* _Task details_
Word for word, transcribe the lines from the one containing "Open the chart style dropdown arrow" through the end of the entries, both included, and nothing else.

┌──

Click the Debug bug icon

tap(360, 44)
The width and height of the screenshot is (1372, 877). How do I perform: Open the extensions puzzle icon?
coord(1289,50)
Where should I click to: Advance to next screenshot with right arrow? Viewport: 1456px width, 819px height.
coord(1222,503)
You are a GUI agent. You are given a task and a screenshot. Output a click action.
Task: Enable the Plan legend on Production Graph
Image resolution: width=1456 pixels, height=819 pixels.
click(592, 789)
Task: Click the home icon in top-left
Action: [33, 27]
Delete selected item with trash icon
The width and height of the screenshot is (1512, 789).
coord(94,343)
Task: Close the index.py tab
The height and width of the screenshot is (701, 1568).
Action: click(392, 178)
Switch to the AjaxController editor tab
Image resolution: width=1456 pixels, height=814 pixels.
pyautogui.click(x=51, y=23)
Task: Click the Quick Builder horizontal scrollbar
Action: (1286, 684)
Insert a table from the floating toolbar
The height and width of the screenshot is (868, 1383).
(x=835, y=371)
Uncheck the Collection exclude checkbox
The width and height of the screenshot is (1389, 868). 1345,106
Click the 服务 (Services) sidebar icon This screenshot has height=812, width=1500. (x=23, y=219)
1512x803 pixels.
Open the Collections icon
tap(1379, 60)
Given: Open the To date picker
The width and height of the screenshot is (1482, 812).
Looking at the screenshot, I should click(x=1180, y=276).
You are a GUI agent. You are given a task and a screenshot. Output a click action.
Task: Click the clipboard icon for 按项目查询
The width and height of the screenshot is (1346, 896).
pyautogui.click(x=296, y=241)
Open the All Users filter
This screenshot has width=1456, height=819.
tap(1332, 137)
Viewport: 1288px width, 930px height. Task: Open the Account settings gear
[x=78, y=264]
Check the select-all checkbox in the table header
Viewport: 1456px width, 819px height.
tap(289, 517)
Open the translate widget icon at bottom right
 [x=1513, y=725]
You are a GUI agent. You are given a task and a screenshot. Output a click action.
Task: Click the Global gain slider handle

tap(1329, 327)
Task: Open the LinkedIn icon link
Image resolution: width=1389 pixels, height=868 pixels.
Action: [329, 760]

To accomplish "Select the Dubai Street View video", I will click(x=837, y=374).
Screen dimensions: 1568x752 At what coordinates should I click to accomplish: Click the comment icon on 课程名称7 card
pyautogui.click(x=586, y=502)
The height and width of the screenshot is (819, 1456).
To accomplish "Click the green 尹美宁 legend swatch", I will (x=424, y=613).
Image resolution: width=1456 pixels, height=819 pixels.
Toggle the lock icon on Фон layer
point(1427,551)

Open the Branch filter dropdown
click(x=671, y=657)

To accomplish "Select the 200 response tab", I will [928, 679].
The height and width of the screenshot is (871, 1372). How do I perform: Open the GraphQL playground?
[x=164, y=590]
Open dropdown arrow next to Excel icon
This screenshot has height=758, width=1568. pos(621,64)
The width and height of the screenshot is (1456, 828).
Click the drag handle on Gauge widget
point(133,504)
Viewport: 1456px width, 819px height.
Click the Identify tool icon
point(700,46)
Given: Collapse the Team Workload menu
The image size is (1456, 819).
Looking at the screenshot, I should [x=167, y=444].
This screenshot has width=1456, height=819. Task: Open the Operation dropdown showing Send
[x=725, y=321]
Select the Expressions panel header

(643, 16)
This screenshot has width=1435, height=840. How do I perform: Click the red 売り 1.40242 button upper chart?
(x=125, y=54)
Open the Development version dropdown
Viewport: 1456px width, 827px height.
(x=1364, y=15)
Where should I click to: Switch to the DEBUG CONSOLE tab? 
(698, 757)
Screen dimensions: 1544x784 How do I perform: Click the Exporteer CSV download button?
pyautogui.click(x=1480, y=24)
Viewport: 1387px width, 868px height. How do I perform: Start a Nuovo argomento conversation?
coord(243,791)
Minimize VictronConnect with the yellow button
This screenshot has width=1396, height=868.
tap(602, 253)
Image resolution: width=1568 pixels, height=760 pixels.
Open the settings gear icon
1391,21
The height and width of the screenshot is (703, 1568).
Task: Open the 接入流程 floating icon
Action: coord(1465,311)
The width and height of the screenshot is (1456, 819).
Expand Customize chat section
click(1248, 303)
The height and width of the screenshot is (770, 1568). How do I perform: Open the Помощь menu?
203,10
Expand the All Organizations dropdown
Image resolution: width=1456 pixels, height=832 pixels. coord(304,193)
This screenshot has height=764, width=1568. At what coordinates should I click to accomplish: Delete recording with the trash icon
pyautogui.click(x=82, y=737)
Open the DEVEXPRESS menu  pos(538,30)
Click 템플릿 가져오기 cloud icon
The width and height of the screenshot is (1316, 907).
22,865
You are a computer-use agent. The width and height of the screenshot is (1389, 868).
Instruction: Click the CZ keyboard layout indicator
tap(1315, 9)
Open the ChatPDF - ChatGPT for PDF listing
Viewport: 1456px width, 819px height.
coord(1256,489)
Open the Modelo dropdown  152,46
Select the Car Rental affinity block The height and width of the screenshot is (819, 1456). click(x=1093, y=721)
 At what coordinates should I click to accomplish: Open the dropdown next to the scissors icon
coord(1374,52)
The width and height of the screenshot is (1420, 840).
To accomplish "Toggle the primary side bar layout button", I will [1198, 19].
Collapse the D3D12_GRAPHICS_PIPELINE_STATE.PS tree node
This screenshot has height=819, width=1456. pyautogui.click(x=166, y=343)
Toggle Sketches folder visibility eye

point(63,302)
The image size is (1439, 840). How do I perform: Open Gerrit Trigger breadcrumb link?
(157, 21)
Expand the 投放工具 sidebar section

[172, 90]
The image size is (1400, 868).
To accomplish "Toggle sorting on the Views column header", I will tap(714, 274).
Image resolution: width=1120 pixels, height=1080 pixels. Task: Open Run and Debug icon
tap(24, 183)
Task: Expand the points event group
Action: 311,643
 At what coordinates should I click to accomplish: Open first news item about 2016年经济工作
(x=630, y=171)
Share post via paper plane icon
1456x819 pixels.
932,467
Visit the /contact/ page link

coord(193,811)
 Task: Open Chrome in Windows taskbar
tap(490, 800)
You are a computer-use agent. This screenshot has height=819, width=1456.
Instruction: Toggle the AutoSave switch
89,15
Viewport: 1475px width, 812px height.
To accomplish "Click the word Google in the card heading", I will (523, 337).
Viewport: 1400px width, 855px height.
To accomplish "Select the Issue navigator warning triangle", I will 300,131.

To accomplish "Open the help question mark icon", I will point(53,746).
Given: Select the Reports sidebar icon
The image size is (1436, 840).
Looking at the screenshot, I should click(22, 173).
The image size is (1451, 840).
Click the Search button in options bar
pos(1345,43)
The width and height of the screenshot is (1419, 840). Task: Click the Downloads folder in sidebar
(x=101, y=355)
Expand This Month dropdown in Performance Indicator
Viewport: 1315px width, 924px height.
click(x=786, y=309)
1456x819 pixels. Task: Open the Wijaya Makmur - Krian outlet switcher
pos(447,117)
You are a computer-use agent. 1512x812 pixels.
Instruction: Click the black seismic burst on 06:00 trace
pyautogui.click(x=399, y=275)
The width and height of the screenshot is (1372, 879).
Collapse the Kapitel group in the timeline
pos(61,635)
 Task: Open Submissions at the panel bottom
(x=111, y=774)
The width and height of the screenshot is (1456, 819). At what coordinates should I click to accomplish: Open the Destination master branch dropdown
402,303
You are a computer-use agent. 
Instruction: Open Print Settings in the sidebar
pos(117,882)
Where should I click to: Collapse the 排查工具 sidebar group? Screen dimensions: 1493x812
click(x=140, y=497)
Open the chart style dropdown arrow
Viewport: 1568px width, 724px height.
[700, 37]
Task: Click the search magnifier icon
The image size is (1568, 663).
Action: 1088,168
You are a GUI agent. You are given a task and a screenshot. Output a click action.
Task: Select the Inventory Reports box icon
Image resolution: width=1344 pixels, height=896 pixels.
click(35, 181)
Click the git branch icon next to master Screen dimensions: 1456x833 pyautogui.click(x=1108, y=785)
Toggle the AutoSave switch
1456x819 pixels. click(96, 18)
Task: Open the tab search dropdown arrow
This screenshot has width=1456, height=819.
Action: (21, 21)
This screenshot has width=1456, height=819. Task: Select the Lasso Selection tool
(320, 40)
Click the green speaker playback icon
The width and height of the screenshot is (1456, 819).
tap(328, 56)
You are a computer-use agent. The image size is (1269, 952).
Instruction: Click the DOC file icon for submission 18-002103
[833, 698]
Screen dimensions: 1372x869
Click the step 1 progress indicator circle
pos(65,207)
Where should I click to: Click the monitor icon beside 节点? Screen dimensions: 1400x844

└──

* _Task output_
Open the chart style dropdown arrow
Viewport: 1568px width, 724px height.
[700, 37]
Task: Click the search magnifier icon
The image size is (1568, 663).
Action: 1088,168
You are a GUI agent. You are given a task and a screenshot. Output a click action.
Task: Select the Inventory Reports box icon
Image resolution: width=1344 pixels, height=896 pixels.
click(35, 181)
Click the git branch icon next to master Screen dimensions: 1456x833 pyautogui.click(x=1108, y=785)
Toggle the AutoSave switch
1456x819 pixels. click(96, 18)
Task: Open the tab search dropdown arrow
This screenshot has width=1456, height=819.
Action: (21, 21)
This screenshot has width=1456, height=819. Task: Select the Lasso Selection tool
(320, 40)
Click the green speaker playback icon
The width and height of the screenshot is (1456, 819).
tap(328, 56)
You are a computer-use agent. The image size is (1269, 952).
Instruction: Click the DOC file icon for submission 18-002103
[833, 698]
Screen dimensions: 1372x869
Click the step 1 progress indicator circle
pos(65,207)
Where should I click to: Click the monitor icon beside 节点? Screen dimensions: 1400x844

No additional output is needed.